На основе увиденного мы пришли к составлению определенного списка задач, которые в итоге помогли бы решить проблему отсутствия автоматизации на производствах:

задавать вектор движения файлов и данных;
автоматизировать контроль безопасной передачи;
документировать обмен информацией между сетями;
доставлять до конечной цели.

Все это — с минимальным участием человека. Так пришла идея «Синоникса» — программно-аппаратного средства информационного обмена, основным назначением которого является автоматизация процессов передачи файловой и потоковой информации между сетевыми приложениями. Решение позволяет организовать автоматизированную однонаправленную или двунаправленную передачу данных и файлов между узлами двух сетей, скрывая при этом информацию об их окружении.

КЛЮЧЕВЫЕ ВОЗМОЖНОСТИ ПРОДУКТА

Изоляция на физическом уровне. Архитектура и технологии решения обеспечивают автоматизированную контролируемую передачу данных в режиме «точка-точка» как в одну, так и в обе стороны по протоколам ТСР и UDP без прямой связанности узлов.

Физический контроль передачи. Физическая блокировка передачи «пусковыми» ключами и возможность с их помощью блокировать удаленное управление с доступом к конфигурированию только через консоль RS-232.

Разграничение зон ответственности. Встречный контроль, реализованный через управление двумя ответственными лицами для подтверждения прохождения данных. Несогласованные с обеих сторон правила игнорируются.

Проверка файлов перед передачей. Проверка размера и маски и целостности передаваемых объектов. Имеет встроенные механизмы дополнительной верификации объектов о внешних системах средствами IСАР-протокола.

«Синоникс» позволяет заменить «человека с флешкой» и полностью автоматизировать процесс передачи данных в изолированный сегмент на любом объекте. «Синоникс» привлекателен тем, что не имеет аналогов, создавая собственный класс решений.

Возьмем среднестатистическое предприятие электроэнергетики до внедрения «Синоникса». Требования по увеличению скорости обмена информацией и получению мгновенной отчетности росли. Для решения этих задач было необходимо объединить ранее изолированные устройства производственного оборудования с системами мониторинга, что было чревато рисками взлома и компрометации инфраструктуры. Во избежание остановки технологических процессов необходимо было сохранить обособленность систем друг от друга, притом обеспечив безопасный обмен данными. Помимо прочего, нужно было выстроить процесс обновления оборудования с возможностью одностороннего обмена файлами между изначально несвязанными сетями.

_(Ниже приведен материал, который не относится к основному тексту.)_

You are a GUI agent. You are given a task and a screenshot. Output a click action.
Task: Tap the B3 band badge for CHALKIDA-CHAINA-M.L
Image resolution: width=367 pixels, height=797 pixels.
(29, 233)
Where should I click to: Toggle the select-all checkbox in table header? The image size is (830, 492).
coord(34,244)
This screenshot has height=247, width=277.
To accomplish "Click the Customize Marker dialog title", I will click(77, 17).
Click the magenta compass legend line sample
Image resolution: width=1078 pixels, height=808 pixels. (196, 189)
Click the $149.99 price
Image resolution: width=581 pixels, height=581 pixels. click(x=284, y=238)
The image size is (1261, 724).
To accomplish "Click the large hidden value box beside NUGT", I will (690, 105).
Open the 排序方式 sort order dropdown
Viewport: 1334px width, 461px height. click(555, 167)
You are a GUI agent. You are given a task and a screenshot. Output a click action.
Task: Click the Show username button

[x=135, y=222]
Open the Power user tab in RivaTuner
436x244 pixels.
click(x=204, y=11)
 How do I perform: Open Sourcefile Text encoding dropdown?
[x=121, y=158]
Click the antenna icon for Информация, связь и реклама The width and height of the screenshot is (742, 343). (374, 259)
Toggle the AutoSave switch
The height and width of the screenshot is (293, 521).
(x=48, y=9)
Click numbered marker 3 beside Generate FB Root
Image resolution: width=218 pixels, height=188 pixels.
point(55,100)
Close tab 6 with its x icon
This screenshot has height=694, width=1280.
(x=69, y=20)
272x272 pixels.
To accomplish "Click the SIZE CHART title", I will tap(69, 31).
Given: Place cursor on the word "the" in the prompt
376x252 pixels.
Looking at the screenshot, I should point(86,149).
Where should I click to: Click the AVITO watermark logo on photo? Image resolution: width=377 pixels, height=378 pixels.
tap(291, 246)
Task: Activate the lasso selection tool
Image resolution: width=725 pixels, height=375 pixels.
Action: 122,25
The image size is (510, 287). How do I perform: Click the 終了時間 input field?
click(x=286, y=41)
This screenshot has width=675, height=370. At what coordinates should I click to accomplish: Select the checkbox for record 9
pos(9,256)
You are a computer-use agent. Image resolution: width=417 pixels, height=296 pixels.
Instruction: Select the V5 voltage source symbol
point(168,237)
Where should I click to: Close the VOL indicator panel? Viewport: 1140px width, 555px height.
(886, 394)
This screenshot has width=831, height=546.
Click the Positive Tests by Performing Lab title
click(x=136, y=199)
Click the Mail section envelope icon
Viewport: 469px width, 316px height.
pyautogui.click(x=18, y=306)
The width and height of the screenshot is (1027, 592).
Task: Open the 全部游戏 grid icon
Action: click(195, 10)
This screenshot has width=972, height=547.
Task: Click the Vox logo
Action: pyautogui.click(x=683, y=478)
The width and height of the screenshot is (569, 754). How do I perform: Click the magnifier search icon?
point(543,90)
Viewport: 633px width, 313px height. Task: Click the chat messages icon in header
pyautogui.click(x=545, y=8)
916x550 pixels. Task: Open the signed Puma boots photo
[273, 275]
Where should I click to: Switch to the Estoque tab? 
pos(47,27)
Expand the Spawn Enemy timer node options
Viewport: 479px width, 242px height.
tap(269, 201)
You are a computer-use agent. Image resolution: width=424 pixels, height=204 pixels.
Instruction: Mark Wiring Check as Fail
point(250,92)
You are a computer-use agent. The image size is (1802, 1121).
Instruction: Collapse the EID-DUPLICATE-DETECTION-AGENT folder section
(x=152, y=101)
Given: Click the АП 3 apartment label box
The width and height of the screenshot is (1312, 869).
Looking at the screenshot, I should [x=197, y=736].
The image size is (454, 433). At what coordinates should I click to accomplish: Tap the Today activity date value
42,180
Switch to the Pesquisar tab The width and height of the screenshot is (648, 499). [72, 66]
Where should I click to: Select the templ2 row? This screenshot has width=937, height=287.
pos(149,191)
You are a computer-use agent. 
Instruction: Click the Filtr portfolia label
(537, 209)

Итак, встала задача — организовать такой обмен между устройствами без сетевой связности, скрывая их окружение, а также обеспечить производство возможностью обновляться в автоматическом режиме.

Решение — за счет архитектуры «Синоникса» каждый пакет несколько раз переходит в новое сетевое окружение в процессе передачи данных. Так «Синоникс» полностью скрывает реальную инфраструктуру объектов, между которыми организуется канал, и предоставляет только заранее определенный туннель для обмена информацией.

Система организовывает двусторонний и односторонний обмен по протоколам TCP и UDP в зависимости от решаемой задачи. В качестве правила передачи указываются IP и порт самого ПК «Синоникс» для приема трафика на одной стороне, а также IP и порт получателя для отправки на целевую систему. Таким образом создается строгое соединение «точка-точка» между двумя инфраструктурами.

Для реализации возможности автоматизированного обновления пользователь из одной сети подключается по протоколу передачи файлов SFTP к «Синониксу», получая доступ к файловому серверу. Сам файл перед передачей проходит ряд проверок, заданных администратором (проверка размера и маски файла, контроль целостности файла, а также проверка средствами ICAP-протокола). Переданный файл может разместиться как в собственном хранилище, так и на целевом сервере по протоколам SFTP и FTP.

Однако это лишь один из возможных сценариев применения «Синоникса», а на деле их — множество. О том, как именно применять продукт «АйТи Бастион», в итоге судит конечный потребитель, создавая собственные сценарии применения.